**Texto extraído**
******************************
Nunca había podido contemplar directamente, la
figura de un Cristo que, casi sin pedir permiso, pudiera llegar con tanto
ímpetu hasta lo más hondo de mi ser. El Cristo del Amparo era nuevo, pero me
daba la impresión de que siempre había sido el compañero de mi vida, que yo
necesito tener a mi lado en todo momento.
Cuando el año
pasado me encontré con él por primera vez, no estuve seguro, de inmediato de si
era yo quien le veía o si era Él quien me miraba. En un primer momento, no tuve
tiempo de reconocer si aquello que me impresionaba tanto era el arte con que
había sido revestida su imagen o, más bien, se trataba del Espíritu de Jesús
que se había apoderado exhaustivamente de la madera, así tallada
intencionadamente. A mi alrededor, se oían espontáneas alabanzas, pronunciadas
por personas sorprendidas a causa del raro imán atrayente que se desprendía de
la totalidad viva de un Cristo inédito, pues no era como los otros.
Puedo asegurar
que yo no fui capaz de sacar de mi mismo comentario alguno. Un nudo no
corredizo atenazó mi garganta, pues la emoción de aquella visión inesperada,
por lo que tenía de mensaje inmediato e irreversible, me había dejado mudo. Yo,
necesitado de ese encuentro suavemente arrollador, anhelaba salir, lo más pronto
posible, de mi letargo petrificante y de mi rutina humana y espiritual en que
me encontraba, huérfano de frutos de vida en el fondo de mi mochila.
******************************
**Objetivo**
En el texto sobre el Cristo del Amparo, ¿cuándo se encontró con él por primera vez quien narra?

[Datos de palabras y posición de los elementos]
******************************
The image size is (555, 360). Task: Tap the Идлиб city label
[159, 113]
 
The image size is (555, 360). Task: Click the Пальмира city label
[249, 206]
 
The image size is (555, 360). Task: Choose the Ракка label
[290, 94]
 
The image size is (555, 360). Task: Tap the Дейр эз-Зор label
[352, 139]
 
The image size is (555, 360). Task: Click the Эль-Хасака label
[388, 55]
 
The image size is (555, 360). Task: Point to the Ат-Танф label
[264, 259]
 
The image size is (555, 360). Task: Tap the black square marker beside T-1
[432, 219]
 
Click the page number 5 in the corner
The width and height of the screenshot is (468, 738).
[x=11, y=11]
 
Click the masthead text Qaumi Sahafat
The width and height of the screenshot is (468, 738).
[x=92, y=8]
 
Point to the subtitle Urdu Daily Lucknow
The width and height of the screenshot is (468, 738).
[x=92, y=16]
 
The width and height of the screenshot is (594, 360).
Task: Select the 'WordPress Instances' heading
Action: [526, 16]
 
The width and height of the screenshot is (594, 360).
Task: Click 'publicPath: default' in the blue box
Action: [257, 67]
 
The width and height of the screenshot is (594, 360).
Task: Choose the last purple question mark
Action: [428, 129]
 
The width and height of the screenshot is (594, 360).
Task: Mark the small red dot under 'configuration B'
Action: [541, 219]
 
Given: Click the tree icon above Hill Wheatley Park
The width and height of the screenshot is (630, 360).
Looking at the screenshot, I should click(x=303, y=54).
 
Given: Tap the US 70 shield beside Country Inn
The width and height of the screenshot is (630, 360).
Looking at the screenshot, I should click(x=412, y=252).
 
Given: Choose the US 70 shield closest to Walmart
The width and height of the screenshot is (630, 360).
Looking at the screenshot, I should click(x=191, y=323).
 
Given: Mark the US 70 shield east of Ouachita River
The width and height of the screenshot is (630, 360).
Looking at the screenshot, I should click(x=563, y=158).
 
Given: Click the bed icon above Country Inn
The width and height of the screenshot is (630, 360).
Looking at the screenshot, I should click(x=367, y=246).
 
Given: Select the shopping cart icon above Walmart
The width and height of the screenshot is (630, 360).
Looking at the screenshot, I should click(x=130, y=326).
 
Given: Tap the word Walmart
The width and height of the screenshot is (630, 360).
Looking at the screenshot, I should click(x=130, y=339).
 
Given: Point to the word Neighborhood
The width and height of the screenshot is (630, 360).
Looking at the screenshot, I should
******************************
**Respuesta correcta**
El año pasado.